Try it: Your answer is to be the exact text of the lines from the one containing "You are a computer-use" through the final line of the entries, restated in full, with pictures omitted.

Information supplied:
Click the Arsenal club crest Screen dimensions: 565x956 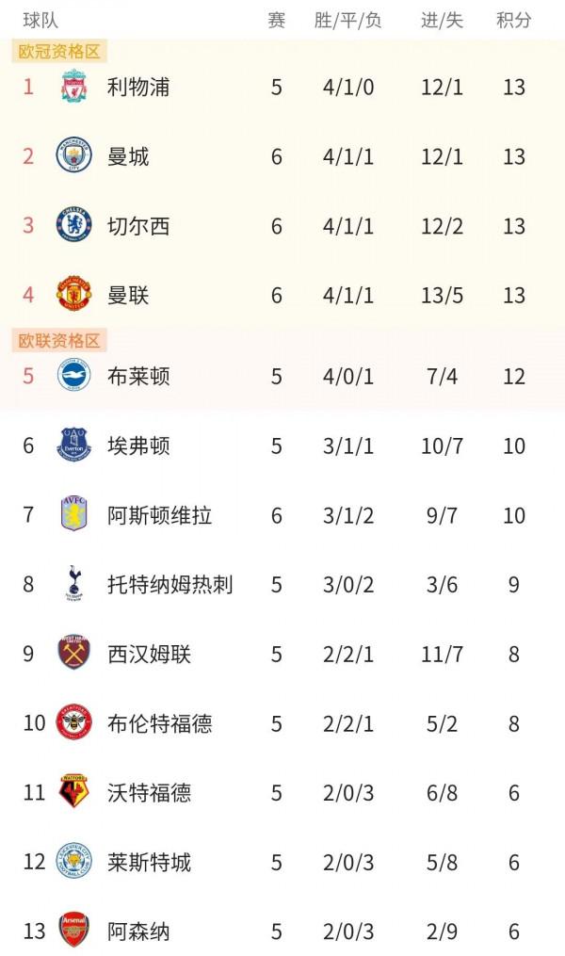click(x=74, y=932)
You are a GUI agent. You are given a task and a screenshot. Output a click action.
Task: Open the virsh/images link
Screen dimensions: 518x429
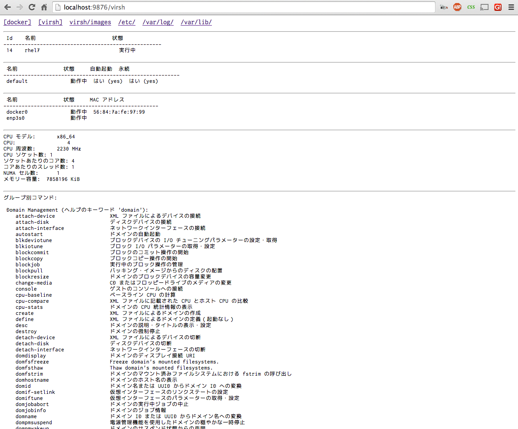pos(90,22)
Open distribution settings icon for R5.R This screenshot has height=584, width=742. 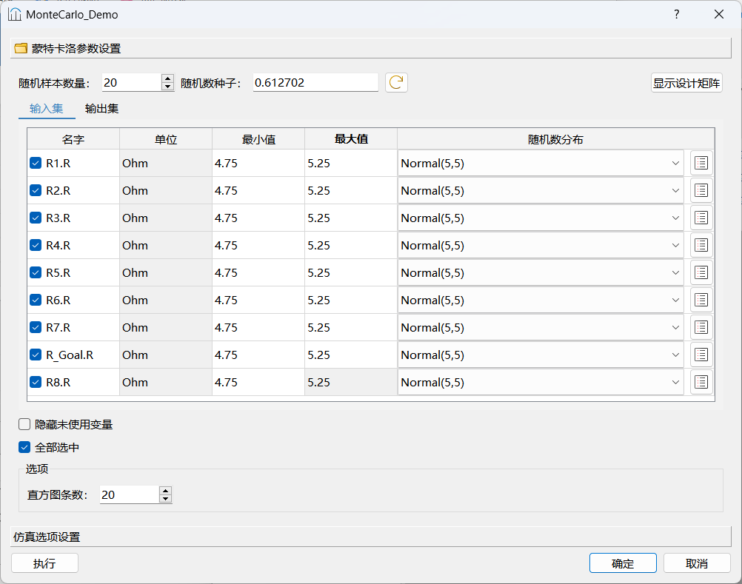tap(701, 273)
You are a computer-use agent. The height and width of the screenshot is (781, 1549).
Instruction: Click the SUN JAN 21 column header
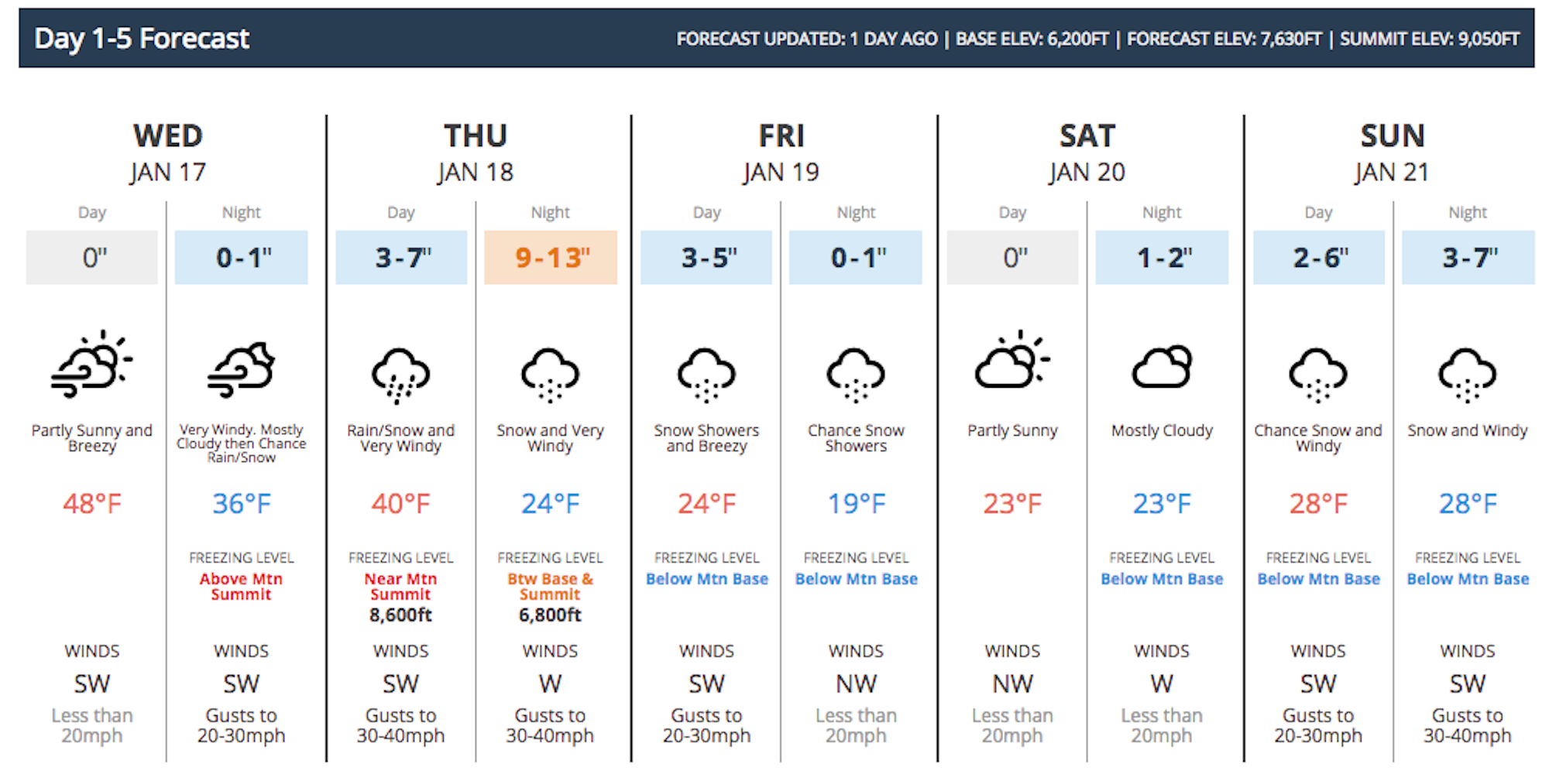[1392, 153]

Task result:
You are a computer-use agent. The height and width of the screenshot is (781, 1549).
Instruction: Click the SUN JAN 21 column header
[1392, 153]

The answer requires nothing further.